Start of Source text

Hello all,
I've been working on a tool to identify the motifs within an ITS region between 16S and 23S. I've gotten pretty decent results, in particular D1-D1, tRNA and BoxB and BoxA (for some, we find all the motifs, but V3 for example is pretty hard to find)
I'm not a biologist, but I've been working closely with some good people in the field to get a better understanding of how this should all work, and I've gotten pretty good feedback.
One of the problems I'm trying to solve next is that I don't have a way of verifying if the results are correct. For example, my tool sometimes finds more than one potential D1-D1' motif. I present those to the researcher for them to do the final legwork of choosing which one makes sense in that application, but I would love to bridge that gap in the tool.
I've tried running the results through a folding software like mFold or rnaFold, and many times both fold fine (I mean, at a glance, my bio friends look at the structures and they look like they could be accurate). I've asked around and some tell me they would normally read the available research related to the species they are working with to see what makes sense, but that doesn't satisfy me.
Does anyone know if there is a better way I can check if a motif I found is good?
In case you're curious, the tool we made is called CIMS: https://github.com/nlabrad/CIMS-Cyanobacterial-ITS-motif-slicer and you can feed it a fasta file and test it here: https://phylo.dev.
Thanks a bunch!
Hello Mensur,
Thank you for taking the time to look into my question. Honestly this makes me feel a bit better.

End of Source text
Start of Supplied records

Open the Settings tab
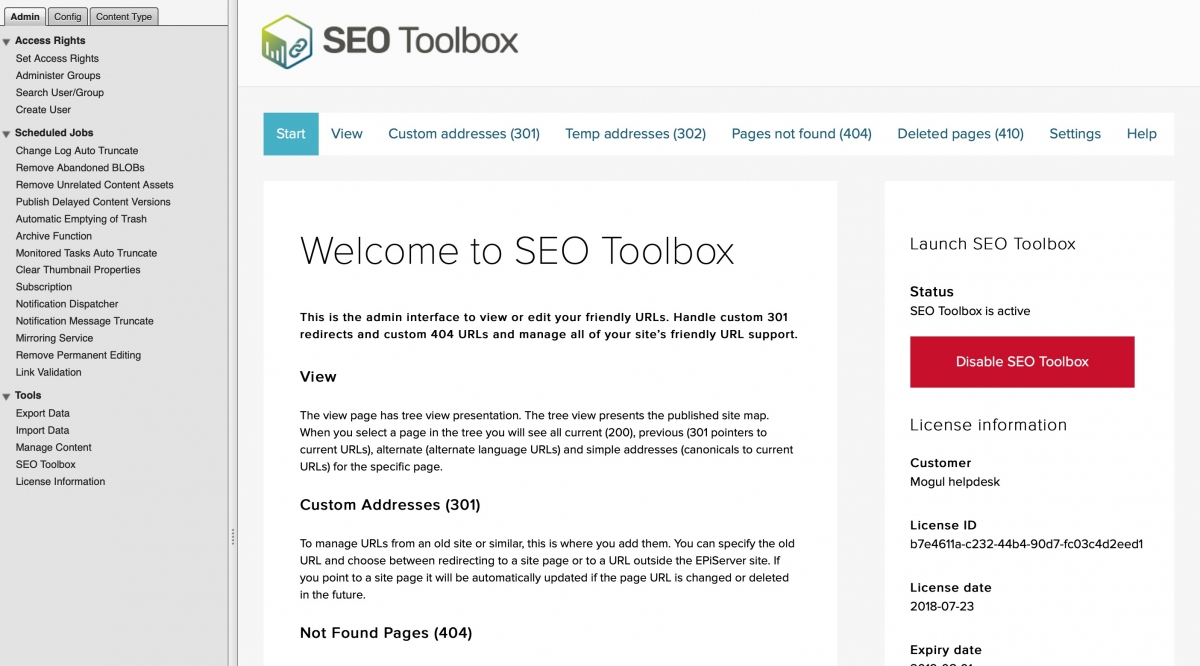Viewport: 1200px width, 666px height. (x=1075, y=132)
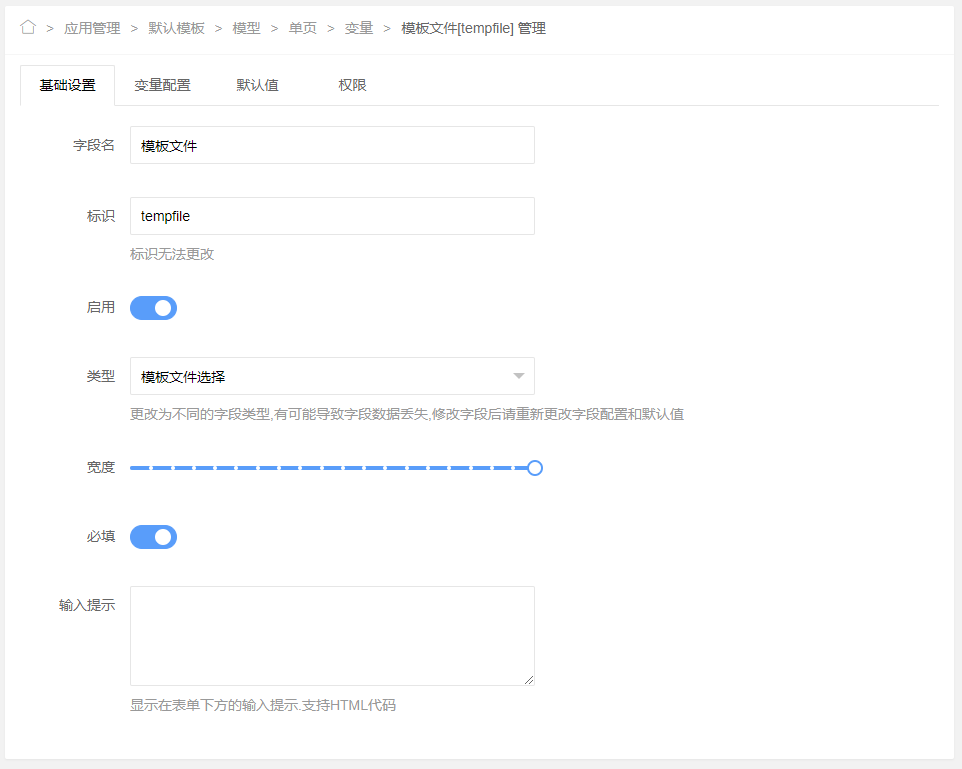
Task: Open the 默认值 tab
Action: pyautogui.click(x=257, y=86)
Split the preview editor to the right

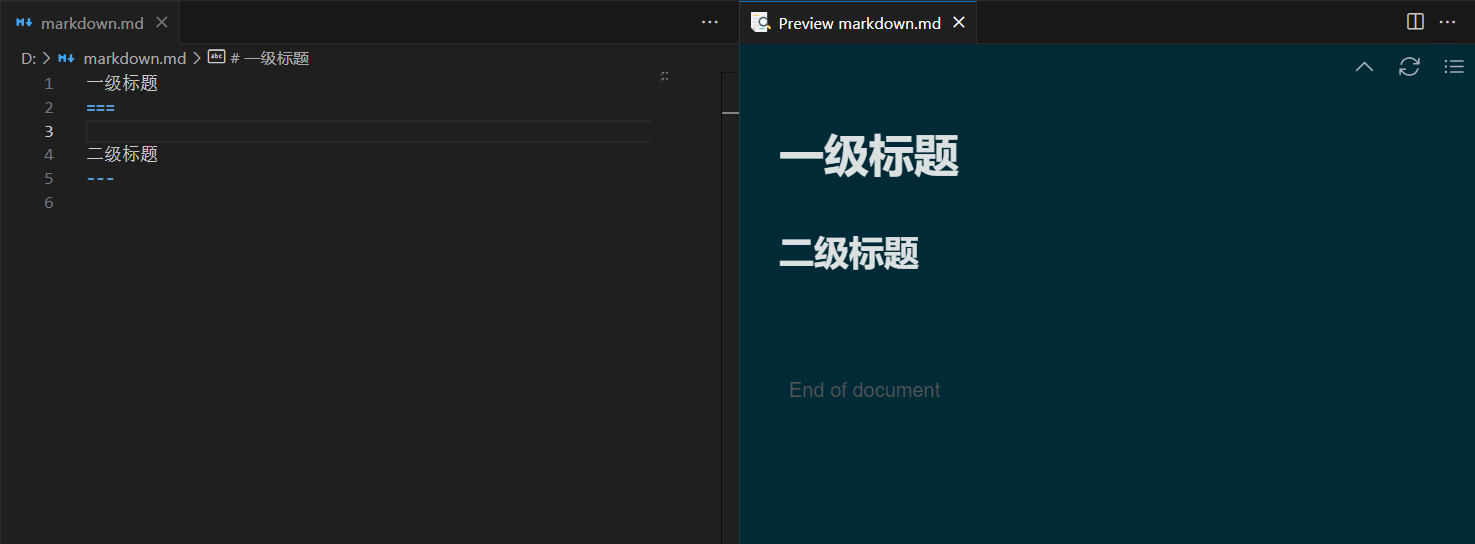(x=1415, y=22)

End of Supplied records
Start of Supplied records

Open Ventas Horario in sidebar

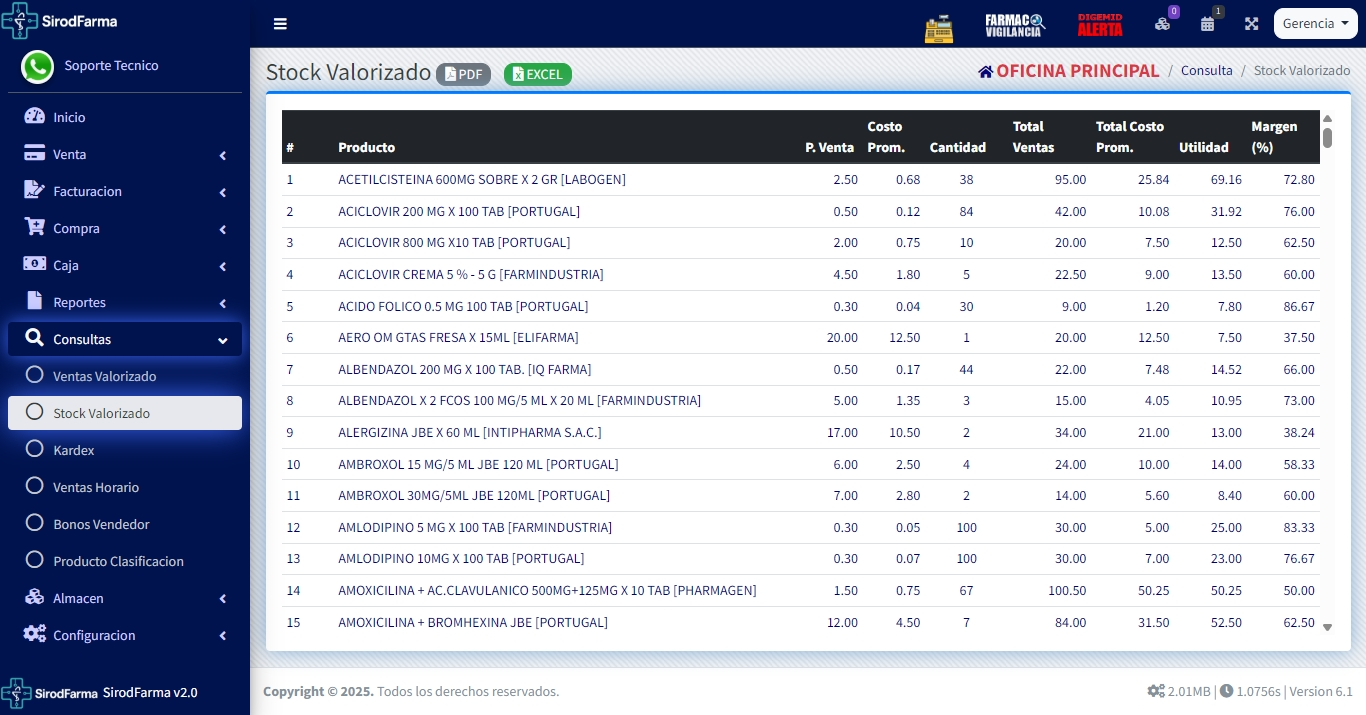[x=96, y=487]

End of Supplied records

**Tasks and exercises:**
A - Copy the part of the thread about the ITS motif tool starting at "One of the problems" and ending at "in the tool.".
B - Answer these from the thread about the ITS motif tool:
(i) What is the tool called?
(ii) Which folding software did the poster try running the results through?
(iii) Which motif does the poster say is pretty hard to find?
C - Write the next part of the thread about the ITS motif tool, picking up right after its last sentence.

**Per-task outputs:**
A -
One of the problems I'm trying to solve next is that I don't have a way of verifying if the results are correct. For example, my tool sometimes finds more than one potential D1-D1' motif. I present those to the researcher for them to do the final legwork of choosing which one makes sense in that application, but I would love to bridge that gap in the tool.

B -
(i) CIMS
(ii) mFold or rnaFold
(iii) V3

C -
I’ve been wondering if building a machine learning model and running a supervised learning with results that have been verified would yield better results and maybe make a more flexible tool, but at this point that is something for the future.
I’m hoping that out tool can at least speed up the process of looking into these motifs for phylogeny research. I’ve seen what many use to manually find the motifs in the sequence and it takes about 5-10 min per sequence, where this tool can run 7000+ in 2 seconds.
If you work with cyanos and have any input on what could make this tool better or more trustworthy, we are more than open to criticism.
Thank you again!
Yes, it would. If you don't mind a shameless self-promotion on my part, an example for that can be found here. You will need a large database of trusted positive and negative matches, and a way to devise some discriminative features beyond simple motif scores. I wouldn't necessarily recommend SVMs as there are more advanced classifiers, but a general idea described in that paper should be applicable to your task.